2. D'une part, aux termes de l'article R. 432-1 du code de l'entrée et du séjour des étrangers et du droit d'asile : " Le silence gardé par l'administration sur les demandes de titres de séjour vaut décision implicite de rejet ". En vertu de l'article R. 432-2 du même code : " La décision implicite mentionnée à l'article R. 432-1 naît au terme d'un délai de quatre mois () ". D'autre part, aux termes de l'article L. 232-4 du code des relations entre le public et l'administration : " Une décision implicite intervenue dans les cas où la décision explicite aurait dû être motivée n'est pas illégale du seul fait qu'elle n'est pas assortie de cette motivation. Toutefois, à la demande de l'intéressé, formulée dans les délais du recours contentieux, les motifs de toute décision implicite de rejet devront lui être communiqués dans le mois suivant cette demande () ".

3. Il ressort des pièces du dossier que M. B a sollicité la délivrance d'un titre de séjour portant la mention " vie privée et familiale " par lettre du 30 septembre 2022, reçue le 4 octobre 2022 par la préfecture de Seine-et-Marne. En l'absence de réponse dans un délai de quatre mois, sa demande de titre de séjour a fait l'objet d'une décision implicite de rejet le 4 février 2023. Par une lettre du 7 février 2023, reçue le 14 février 2023 par les services de la préfecture, l'intéressé a demandé la communication des motifs de la décision implicite de rejet de sa demande. Il soutient, sans être contredit par le préfet de Seine-et-Marne qui n'a pas produit de mémoire en défense, qu'il n'a pas reçu de réponse à cette demande. Dans ces conditions, et alors qu'il ne ressort pas des pièces du dossier qu'une décision expresse aurait confirmé ce refus implicite, M. B est fondé à soutenir que la décision implicite de refus de titre de séjour est entachée d'illégalité pour défaut de motivation.

4. Ainsi, et sans qu'il soit besoin de se prononcer expressément sur les autres moyens de la requête, il y a lieu d'annuler la décision implicite par laquelle le préfet de Seine-et-Marne a rejeté la demande de titre de séjour de M. B.
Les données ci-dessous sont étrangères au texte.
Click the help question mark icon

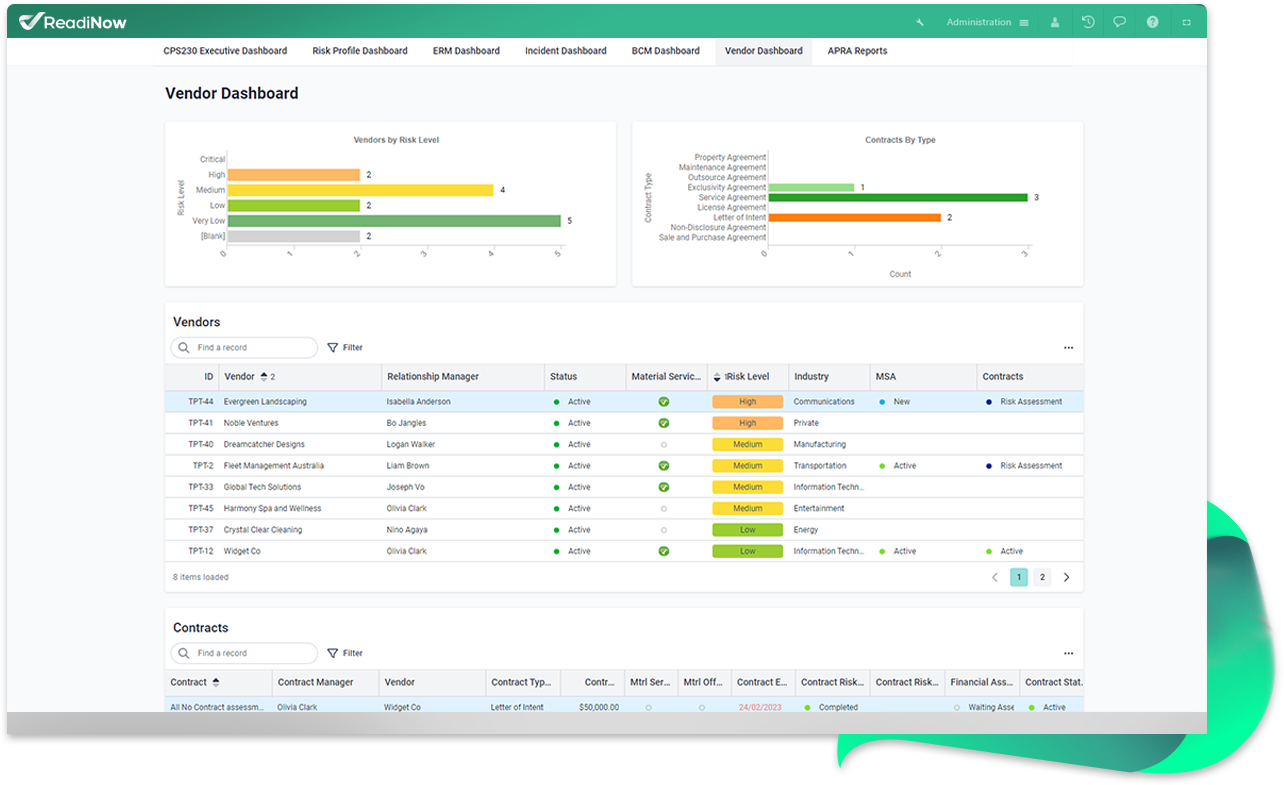[1152, 22]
Sur les conclusions à fin d'injonction :

5. L'exécution du présent jugement implique seulement que le préfet de Seine-et-Marne réexamine la demande de M. B. Il y a dès lors lieu d'enjoindre au préfet de Seine-et-Marne, ou à tout autre préfet territorialement compétent, de procéder à ce réexamen, dans un délai de deux mois à compter de la notification du présent jugement.

Sur les frais liés au litige :

6. Il y a lieu, dans les circonstances de l'espèce, de mettre à la charge de l'Etat une somme de 1 200 euros à verser à M. B en application de l'article L. 761-1 du code de justice administrative.

D E C I D E :

Article 1er : La décision implicite du préfet de Seine-et-Marne refusant un titre de séjour à M. B est annulée.

Article 2 : Il est enjoint au préfet de Seine-et-Marne, ou tout autre préfet territorialement compétent, de réexaminer la situation de M. B dans un délai de deux mois à compter de la notification du présent jugement.

Article 3 : L'Etat versera une somme de 1 200 euros à M. B en application de l'article L. 761-1 du code de justice administrative.

Article 4 : Le surplus des conclusions de la requête est rejeté.

Article 5 : Le présent jugement sera notifié à M. A B et au préfet de Seine-et-Marne.

Copie en sera adressée au ministre de l'intérieur.

Délibéré après l'audience du 10 décembre 2024, à laquelle siégeaient :

M. Xavier Pottier, président,

Mme Andreea Avirvarei, conseillère,

Mme Lina Bousnane, conseillère.

Rendu public par mise à disposition au greffe le 20 décembre 2024.

La rapporteure,

A. Avirvarei

Le président,

X. PottierLa greffière,

C. Leroy

La République mande et ordonne au préfet de Seine-et-Marne en ce qui le concerne ou à tous commissaires de justice à ce requis en ce qui concerne les voies de droit commun contre les parties privées, de pourvoir à l'exécution de la présente décision.